BULLY | ナノ



上手く英語が発音できなくて、喋ることが怖くなった私は自然と口数が減った。
一日で話すのはリリーとセブルスだけだった。


そんな私はまったくもって成長するわけもなく。


いつまでたっても話せない。
リリーとセブルスが教えてくれるおかげでゆっくりであれば聞き取りはできるようになった。
書き取りもレポートを出せば、先生が添削してくれるし、二人以外と話すことがない私は自然と本の虫になったため、読み書きが徐々にできるようにはなった。それでも英和辞書と文法書は手放せないが。


一番の問題はスピーキングだった。
どうしても日本人では難しい発音が多く、人と話すことを拒んでいた私は上達する訳もなくいつまでもカタコトのままだった。

そのため一番の苦手科目は妖精の呪文と変身術だった。
浮遊呪文が全くできなかった。
どれだけ出来の悪い子でも授業の終わりには数センチだけでも飛ばせることができるのに、わたしの羽はピクリとも動かなかった。

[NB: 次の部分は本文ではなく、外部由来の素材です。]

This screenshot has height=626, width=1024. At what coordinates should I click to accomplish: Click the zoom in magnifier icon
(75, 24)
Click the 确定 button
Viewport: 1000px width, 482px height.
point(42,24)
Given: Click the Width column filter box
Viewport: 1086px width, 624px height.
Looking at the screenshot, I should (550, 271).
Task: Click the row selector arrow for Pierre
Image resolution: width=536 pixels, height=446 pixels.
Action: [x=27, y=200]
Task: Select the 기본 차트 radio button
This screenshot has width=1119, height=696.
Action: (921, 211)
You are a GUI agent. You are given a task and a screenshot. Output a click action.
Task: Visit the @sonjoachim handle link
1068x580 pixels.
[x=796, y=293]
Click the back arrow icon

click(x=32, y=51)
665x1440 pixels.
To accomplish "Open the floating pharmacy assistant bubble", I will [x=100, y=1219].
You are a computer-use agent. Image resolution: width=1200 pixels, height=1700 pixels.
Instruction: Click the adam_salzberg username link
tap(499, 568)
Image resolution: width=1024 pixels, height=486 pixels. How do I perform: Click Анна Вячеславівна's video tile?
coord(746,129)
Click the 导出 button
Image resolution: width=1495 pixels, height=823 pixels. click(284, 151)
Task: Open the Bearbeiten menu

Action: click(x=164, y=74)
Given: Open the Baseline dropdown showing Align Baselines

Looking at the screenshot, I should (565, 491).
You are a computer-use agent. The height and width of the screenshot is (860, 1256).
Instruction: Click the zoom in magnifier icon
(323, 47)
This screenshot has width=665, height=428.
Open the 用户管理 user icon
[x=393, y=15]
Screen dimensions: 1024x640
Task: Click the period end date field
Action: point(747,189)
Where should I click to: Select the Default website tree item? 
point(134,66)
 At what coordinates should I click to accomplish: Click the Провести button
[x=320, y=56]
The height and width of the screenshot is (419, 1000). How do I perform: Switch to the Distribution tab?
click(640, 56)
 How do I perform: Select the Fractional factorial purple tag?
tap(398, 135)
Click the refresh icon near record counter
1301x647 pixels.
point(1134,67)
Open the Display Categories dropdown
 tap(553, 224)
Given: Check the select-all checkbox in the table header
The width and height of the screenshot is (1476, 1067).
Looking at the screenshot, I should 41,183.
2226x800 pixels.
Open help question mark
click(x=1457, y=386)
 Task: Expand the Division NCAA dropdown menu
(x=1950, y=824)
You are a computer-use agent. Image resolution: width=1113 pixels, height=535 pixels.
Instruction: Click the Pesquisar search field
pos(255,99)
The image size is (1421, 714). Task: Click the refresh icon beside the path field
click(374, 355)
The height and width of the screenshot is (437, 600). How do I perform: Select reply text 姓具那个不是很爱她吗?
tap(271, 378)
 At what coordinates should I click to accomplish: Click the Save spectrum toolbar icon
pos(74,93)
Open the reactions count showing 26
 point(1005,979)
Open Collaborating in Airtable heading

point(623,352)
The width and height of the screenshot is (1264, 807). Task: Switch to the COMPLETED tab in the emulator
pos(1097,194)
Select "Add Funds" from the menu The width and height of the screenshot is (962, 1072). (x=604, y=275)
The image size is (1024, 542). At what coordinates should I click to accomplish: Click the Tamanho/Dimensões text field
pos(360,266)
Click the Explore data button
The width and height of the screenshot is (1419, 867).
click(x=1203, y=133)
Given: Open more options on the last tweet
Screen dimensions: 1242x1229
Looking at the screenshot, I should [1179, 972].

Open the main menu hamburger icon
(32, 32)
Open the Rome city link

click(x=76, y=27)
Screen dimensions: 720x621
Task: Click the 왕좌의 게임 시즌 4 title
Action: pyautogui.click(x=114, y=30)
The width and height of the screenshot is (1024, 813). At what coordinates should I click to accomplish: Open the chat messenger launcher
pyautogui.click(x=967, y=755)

周りのみんなは馬鹿にしたように私を嘲笑い、フリットウィック先生も困ったように眉を下げていた。
リリーだけは唯一励ましてくれた。


この二つの授業の時間が来るたびに私は憂鬱で仕方なかった。


この授業で余計に私は口を開くことが怖くなった。


私が何かを発すればみんなが笑っている気がしてならなかった。
みんなが私を馬鹿にしているようにしか思えなかった。




妖精の呪文や変身術は言うまでもなく最下位。
レポート書くにしても単語がわからないから本当にほかの人よりも5倍は時間がかかる。そのため宿題は溜まっていく一方で、期限を守れないことが多くなった。
聞き取りができないから何を言っているかわからないため、授業についていけない。
また、羊皮紙で伝えてくれたらわかるが、たまに先生は次の授業に必要な持ち物を口頭で言う。
さらっと言われる「次の授業には○○を持ってくるように」というような言葉にノートをとるので必死な私は聞き取れないのだ。
そのため忘れ物も多くなる。



それが積み重なって私は劣等生という称号を与えられた。



悔しかった。
言葉さえ理解ができればこんなことにはならなかったはずなのに。
けど、これが現実だった。


けど、英語を覚えるためにほかの子と関わろうとか授業中にわからないところを質問しようとする気にはなれなかった。
発音がおかしくて馬鹿にされたくなかった。




リリーとセブルスは頑張って私に英語や授業を教えてくれた。
放課後や空きコマには図書館に行き、二人にいつも教えてもらった。

わたしの心の支えがこの二人だった。


この二人がいなければもう私は学校を辞めていた。絶対に。
二人が根気強く優しく教えてくれたおかげで私の心は壊れないでいてくれた。
私はこのふたりに完全に依存しているんだ。今も昔も。







「ジャップ」




廊下を通ると、その言葉がたまに聴こえてくるようになった。
声に反応して振り向くと大体スリザリンだった。



私たち日本人を蔑む言葉だ。
悔しくて血が滲むんじゃないかというくらい拳を作った。


リリーが抗議しようとしてくれたが、リリーの手を引いて逃げるようにセブルスと待ち合わせをしている図書館に向かった。
理不尽に真正面から立ち向かう以前の私の陰もなかった。
権力に、多数の力に屈したんだ。






リリーは憤慨した様子でセブルスに出来事を話した。
私にジャップといったのはヘンリー・マッケンと言うらしい。
そいつらはマグル生まれでスリザリンの中でも迫害されている側だとセブルスが言った。

その時、腹の底が冷えた。
人間はなんて醜くて浅ましい連中なんだろう、と。



人間は、自分が迫害されて辛い思いをしているからほかの人には決してしないという感情なんて湧かないのだ。

人間は、自分がされたことを自分より下のやつに同じことを繰り返す生き物なんだ。
そりゃ戦争なんかなくならないわけだ。
同じことを繰り返してそれが負の連鎖になる。
今までヒーロー気取りだった私は人間の本性を初めて知った。


私も、自分よりも下の人間を見つけたら、同じことをするんだろうか。
欠点を見つけて馬鹿にするんだろうか。

なんて浅ましいんだ。
自分がとても醜い生き物のように思えた。


私は差別なんかしたくない。そう思った。
私はあんな奴らと同じ土俵になんか立ちたくない。

多数には勝てないし、卒業するまで私は多分一生迫害され続けるんだろう。
ここでは強きを挫くことなんてできなかも知れない。

けど、せめて、せめて、弱きを守る立場では居続けたいと思った。






まだ私の心にはヒーローの部分が残っていたらしい。